OBOEUF Yves

Par Rolf Dupuy

Né le 23 avril 1940 à Saint-Germain en Laye (Yvelines), mort le 27 avril 2011 à Villapourçon (Nièvre) ; psychologue ; militant de la FA et de la CNTF.

Yves Oboeuf, fils d’un employé et d’une mère sans profession, s’était intéressé dès le lycée et au mouvement anarchiste et aux nihilistes russes avant de découvrir aussi le syndicalisme révolutionnaire et gestionnaire (Pelloutier). Militant de la Fédération anarchiste (FA) en 1963 il participait à la campagne de tracts pour dénoncer la rencontre De Gaulle-Franco, puis rejoignait à la 2ème Union régionale (Paris) de la CNTF, organisation devenue à l’époque très minoritaire et où il y rencontrait et militait avec, entre autres, Étienne Roda Gil, Jean-François Brochard et Roger Veinante.

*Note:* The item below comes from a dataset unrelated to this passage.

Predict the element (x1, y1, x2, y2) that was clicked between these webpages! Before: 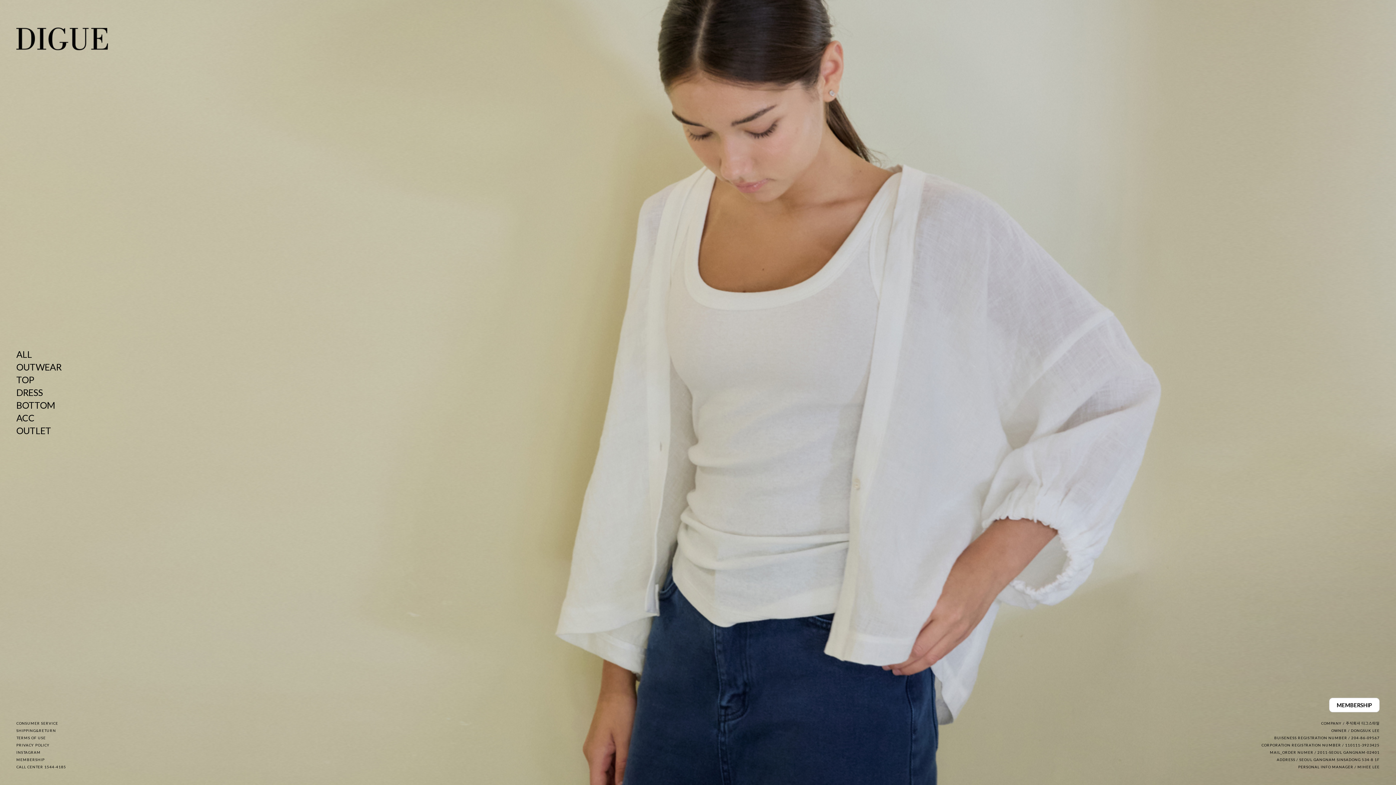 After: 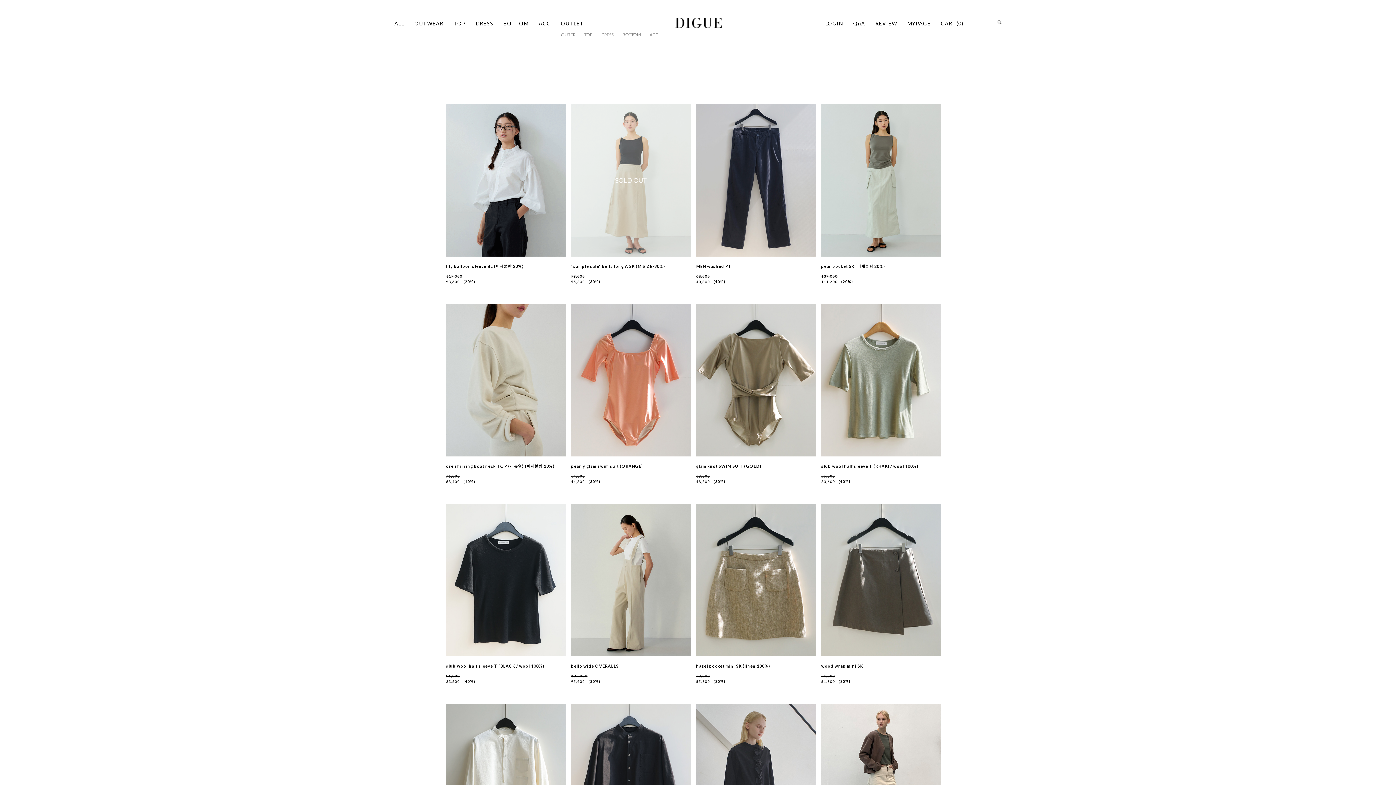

Cette même année 1963, lors du procès Delgado-Granado en Espagne, il fut l’un des principaux organisateurs de la manifestation non déclarée contre le franquisme, rue Mouffetard à Paris, au cours de laquelle Joseph Soriano, secrétaire de la CNTF, fut arrêté et retenu jusqu’au soir par la police.

Il se maria le 12 octobre 1965 à Malakoff (Seine) avec Josiane Garrotel.

En 1967 il fonda sur son lieu de travail à Paris (Centre de Sécurité Sociale des Travailleurs Migrants) une éphémère section syndicale CNTF, après avoir exigé l’élection de représentants du personnel comme le prévoyait la législation. Après l’échec de ce qu’il interprétait comme "la vague insurrectionnelle de 68", il démissionna de son travail après que la direction lui ait fait comprendre qu’il n’y connaîtrait plus aucun avenir. Il quitta aussi bientôt la CNTF à la suite de dissensions plus ou moins personnelles et appartint pendant quelque temps à un groupe FA de la banlieue sud qui finira par s’auto-dissoudre.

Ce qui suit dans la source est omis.